A second debate concerns optimization pathologies in diffusion and flow models. "Beyond Reward Margin" shows that DPO can suffer from likelihood displacement in video generation, meaning that chosen-sample probabilities can decrease during training. Its analysis identifies Optimization Conflict for small reward margins and Suboptimal Maximization for large reward margins, then proposes PG-DPO with Adaptive Rejection Scaling and Implicit Preference Regularization. The reported outcome is that PG-DPO outperforms baseline DPO and SFT across CLIPScore, HPS-v2, VideoAlign, temporal flickering, aesthetic quality, VQA, and human study metrics (Xu et al., 24 Nov 2025). For AV-DPO, this is not a peripheral concern: multimodal branches may intensify exactly the same margin-sensitive conflicts.

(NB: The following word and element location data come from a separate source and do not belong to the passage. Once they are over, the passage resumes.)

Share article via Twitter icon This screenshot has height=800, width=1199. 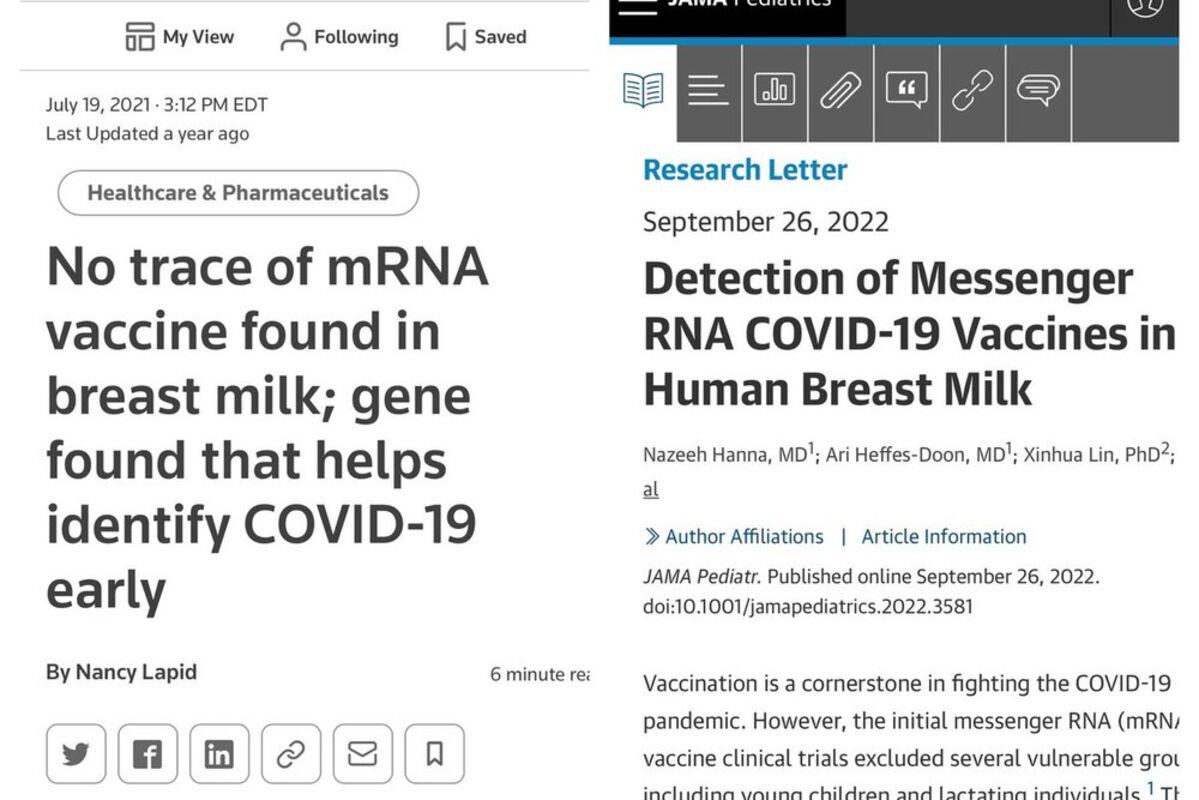[76, 754]
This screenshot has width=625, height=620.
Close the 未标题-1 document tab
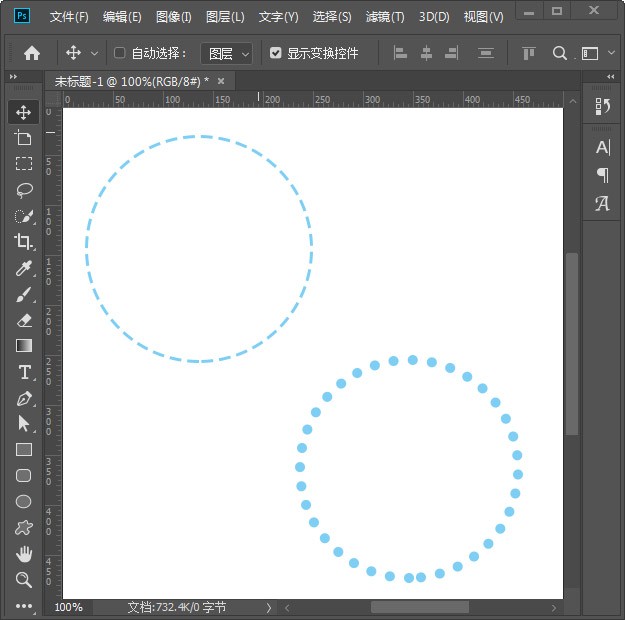[x=221, y=81]

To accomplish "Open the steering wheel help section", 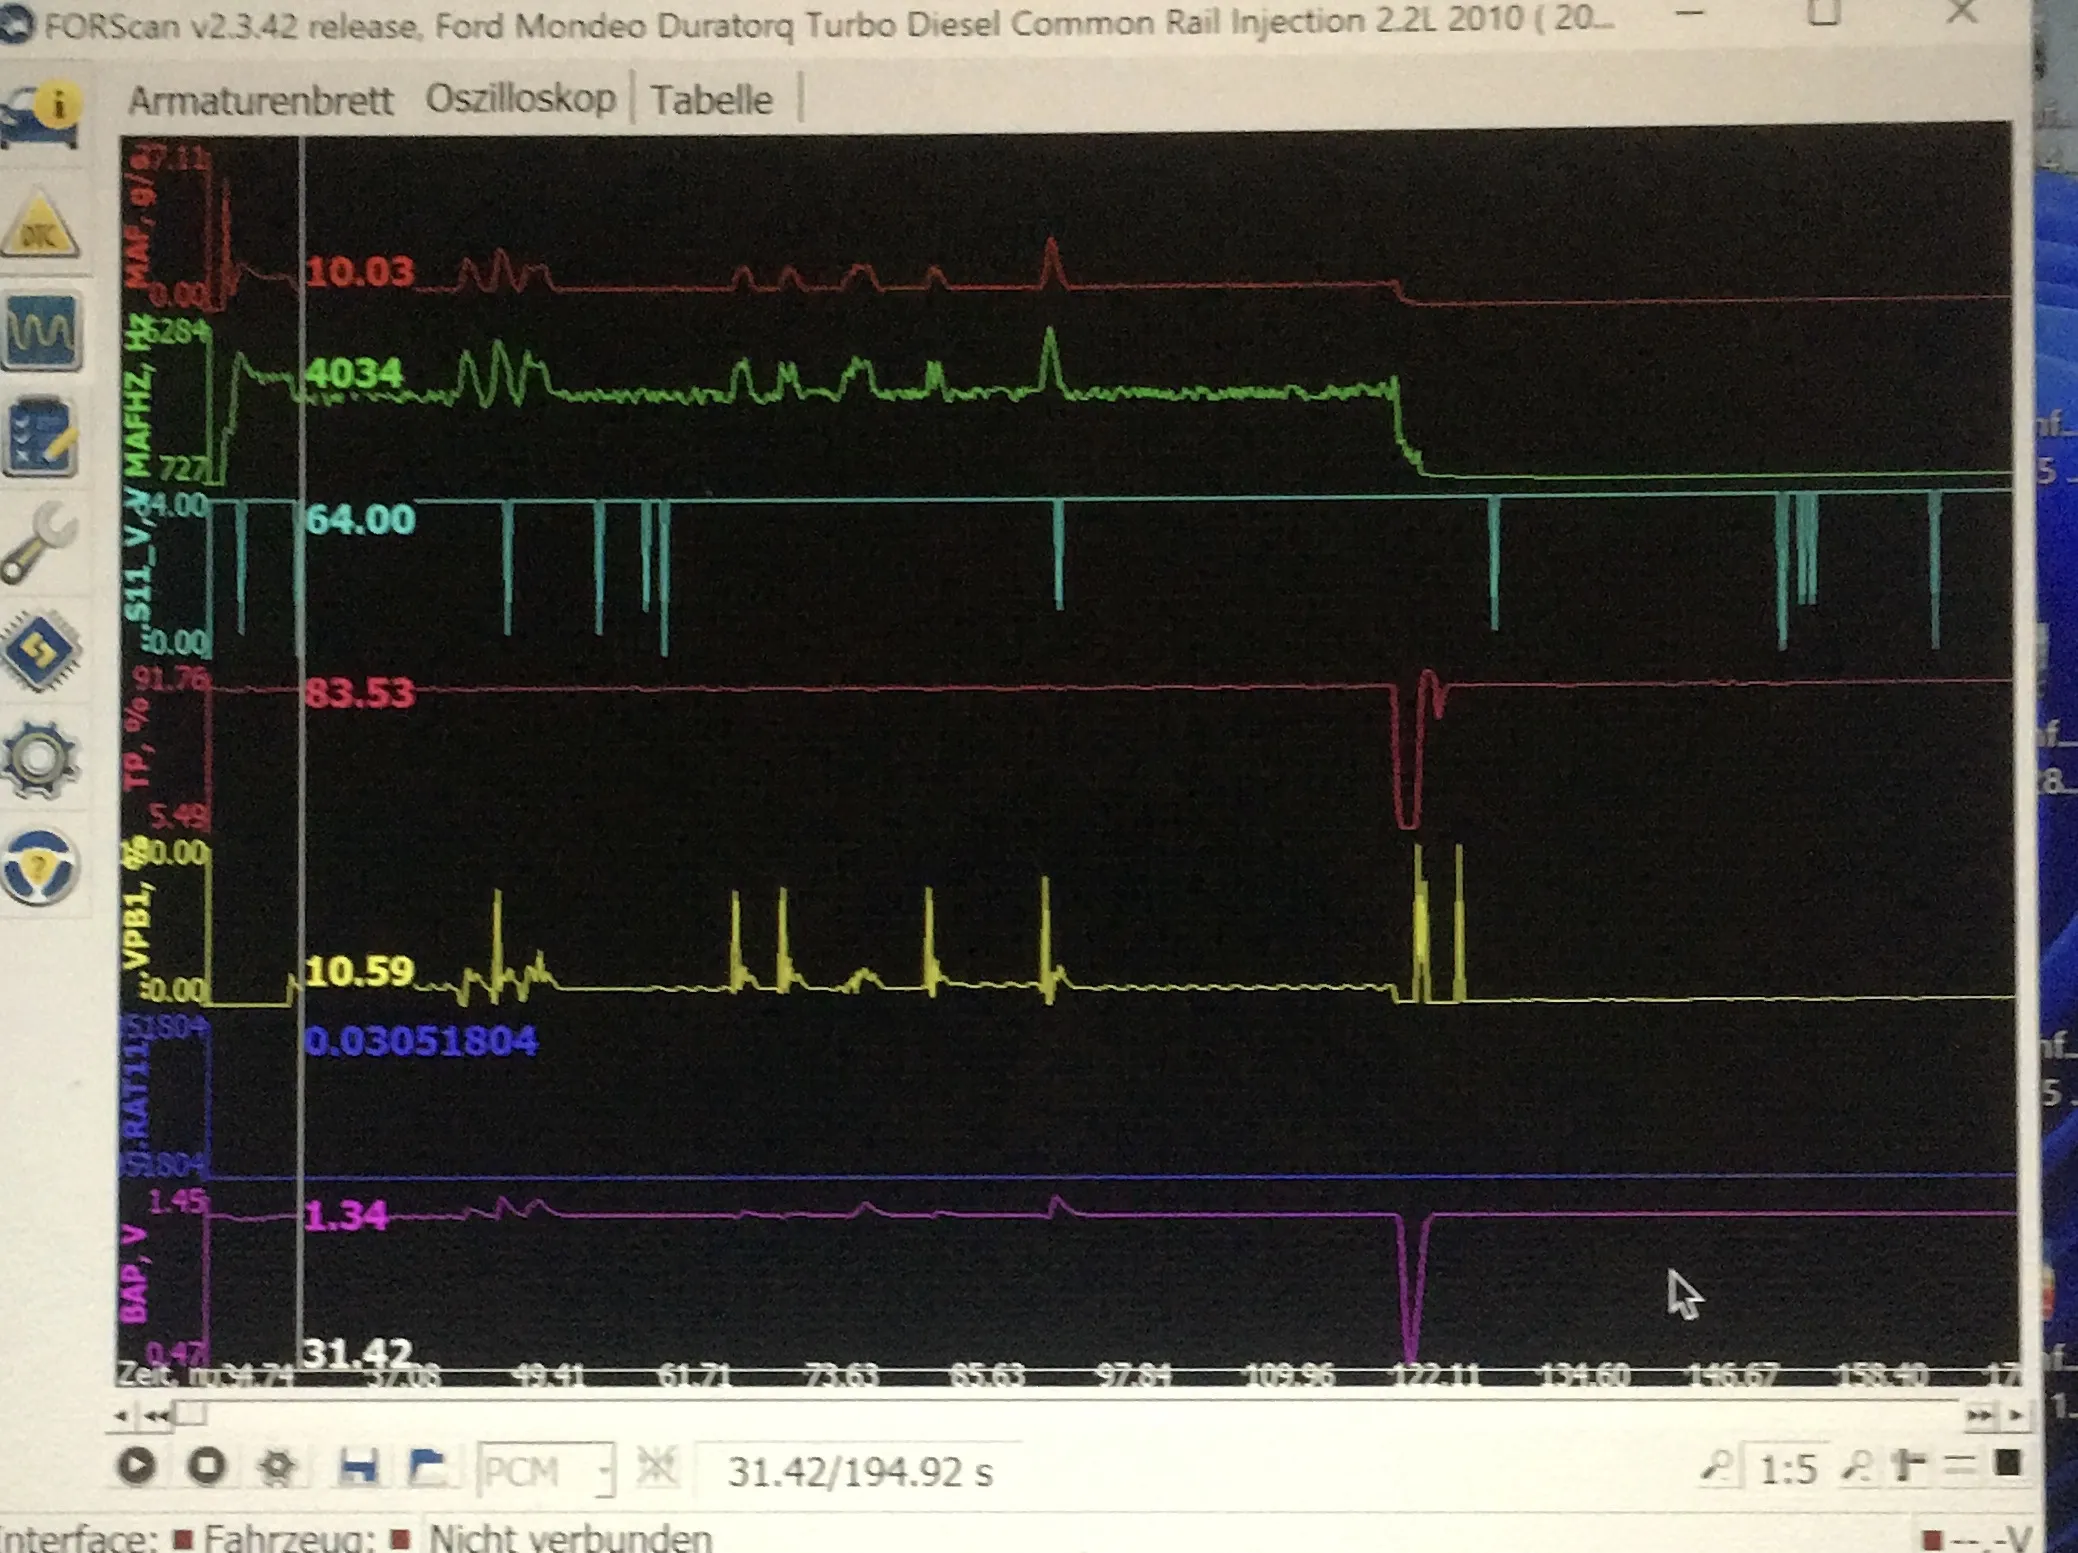I will coord(40,866).
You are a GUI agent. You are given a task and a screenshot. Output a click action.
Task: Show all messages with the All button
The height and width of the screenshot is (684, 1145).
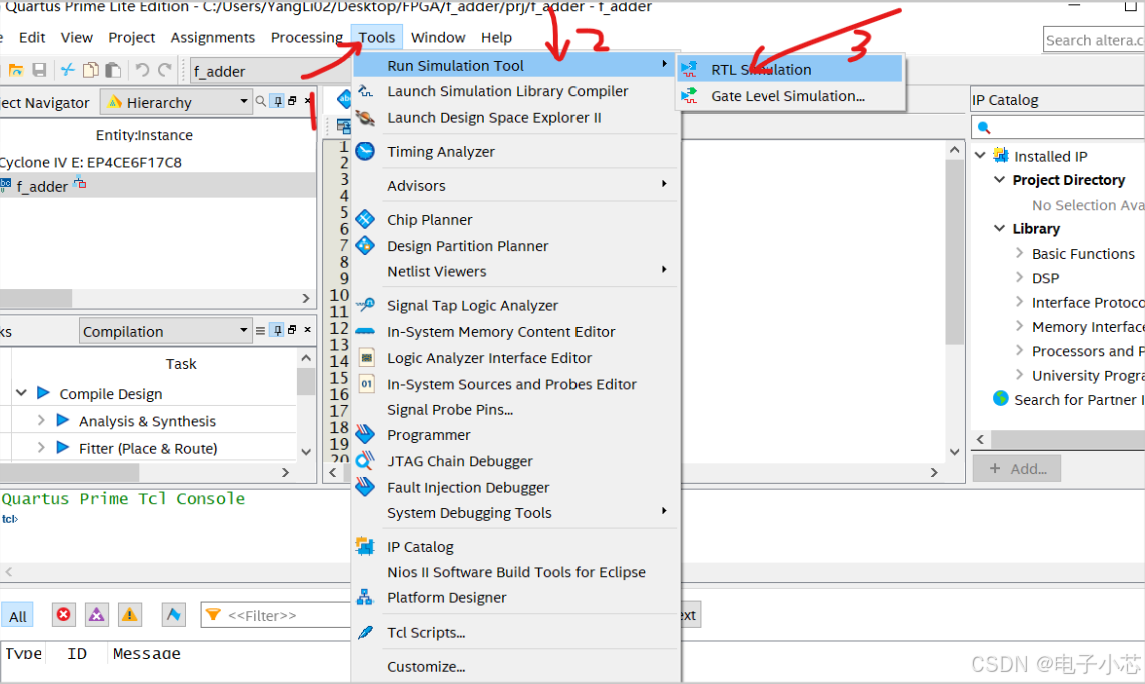(x=18, y=616)
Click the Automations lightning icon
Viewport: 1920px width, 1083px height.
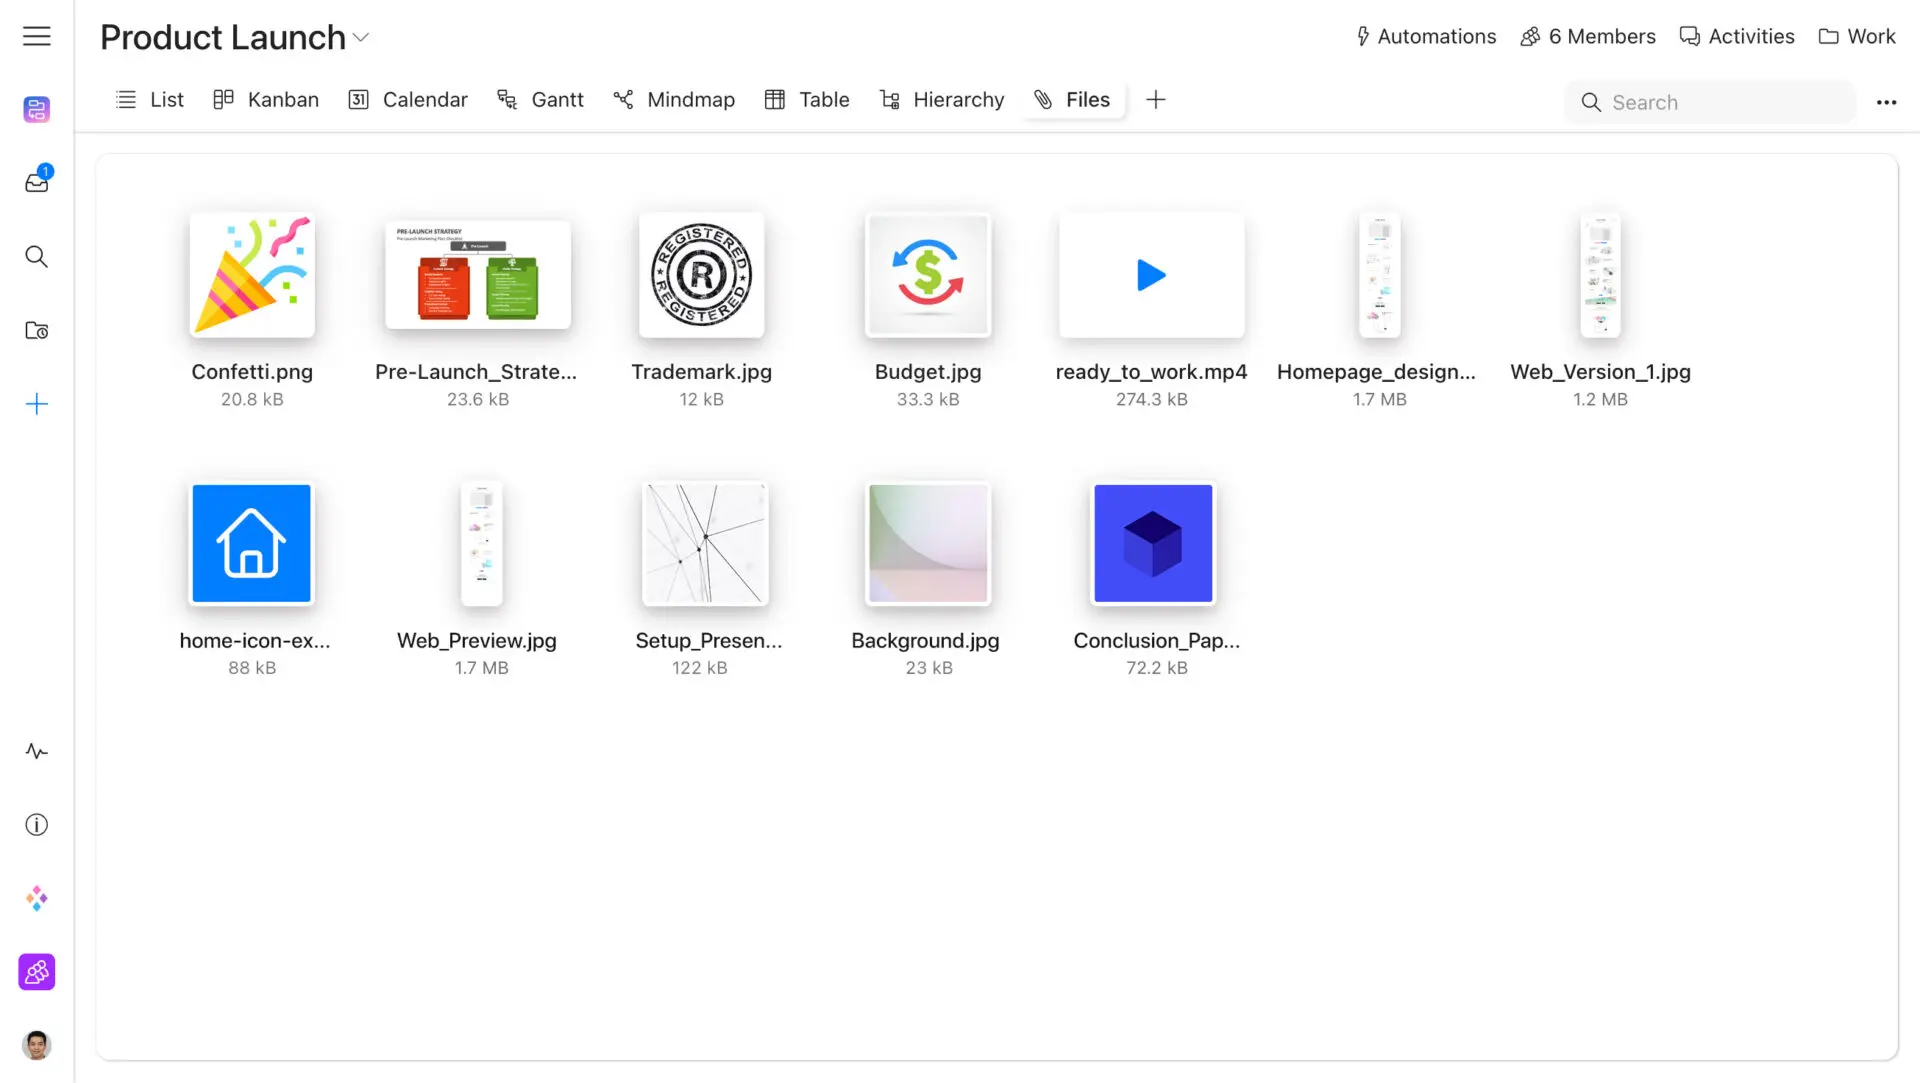point(1362,36)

A third issue is preference-label bias. JavisDiT++ explicitly notes reward model bias, imperfect metrics, and the limitations of a single round of offline AV-DPO on only 25k preference pairs (Liu et al., 22 Feb 2026). V2A-DPO relies on AudioScore, which is itself trained on 2K videos and 10K generated audios and therefore inherits the inductive biases of ImageBind, CLAP, Synchformer, PANNs, and PESQ (Chan et al., 11 Mar 2026). MultiSoundGen uses only automated preferences and notes that larger, higher-quality preference datasets and more fine-grained AV contrastive models would likely improve results (Yang et al., 24 Sep 2025).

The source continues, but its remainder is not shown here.